■ WORK INSTRUCTION ■
Your answer must be the lines from the one holding "Click 'Who tended" through the final line of the entries below, copied exactly, with no pictures.
━━━ DATA EXCERPTS
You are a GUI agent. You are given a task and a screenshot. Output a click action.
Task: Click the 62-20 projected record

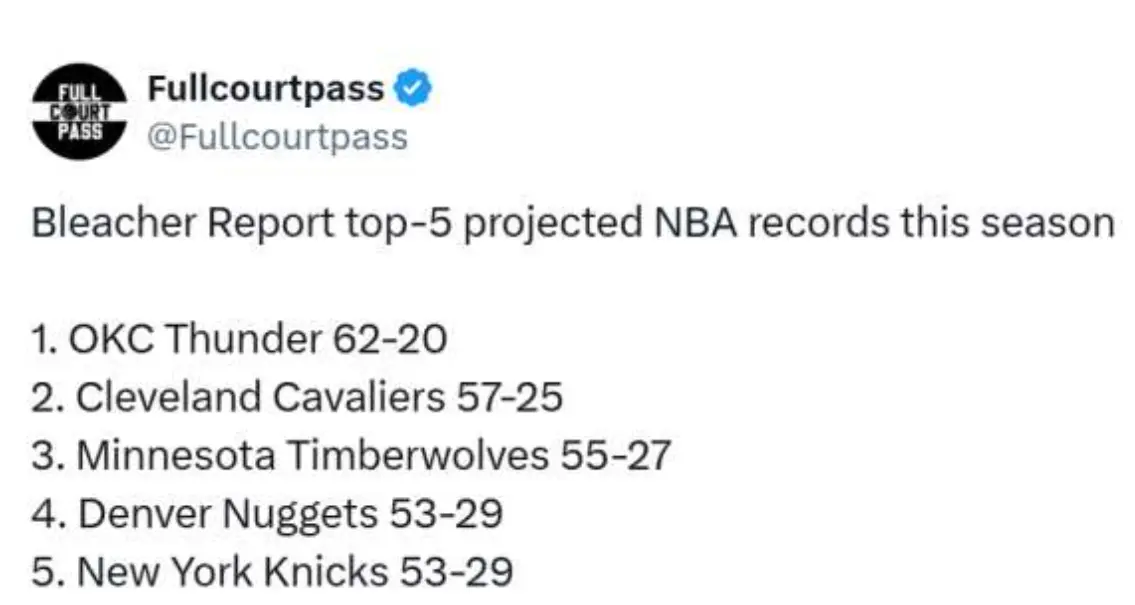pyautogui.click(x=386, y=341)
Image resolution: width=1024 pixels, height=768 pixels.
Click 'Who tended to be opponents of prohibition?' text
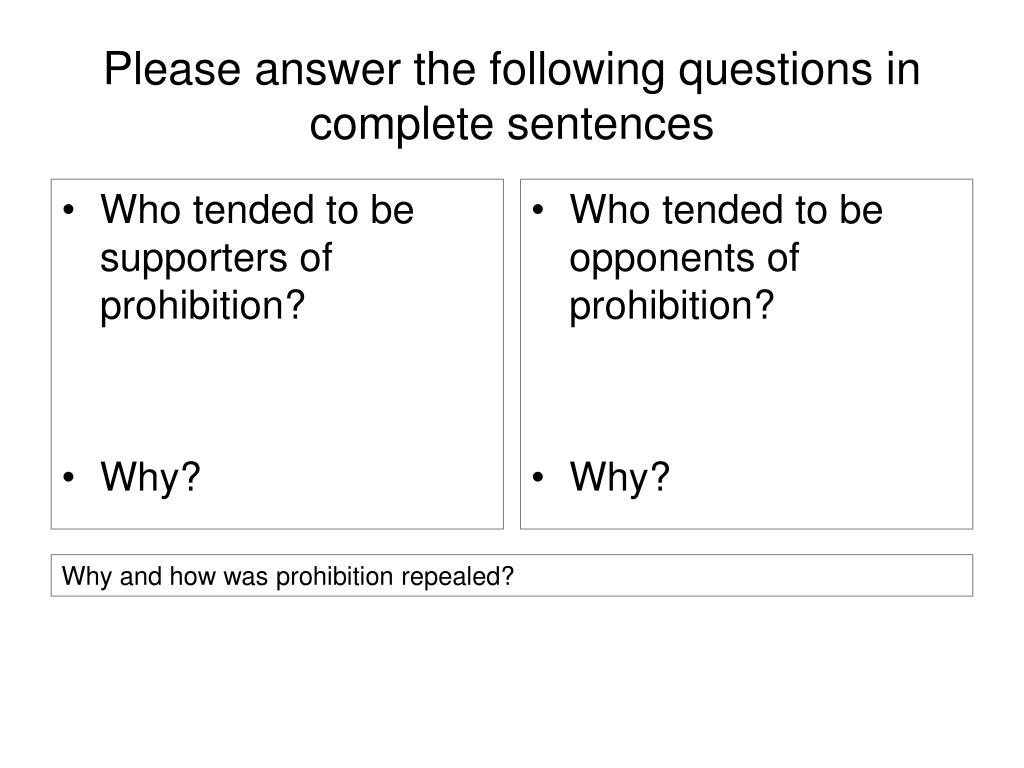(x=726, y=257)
━━━━━━
■ EXERCISE SOLUTION ■
Click 'Who tended to be opponents of prohibition?' text
(x=726, y=257)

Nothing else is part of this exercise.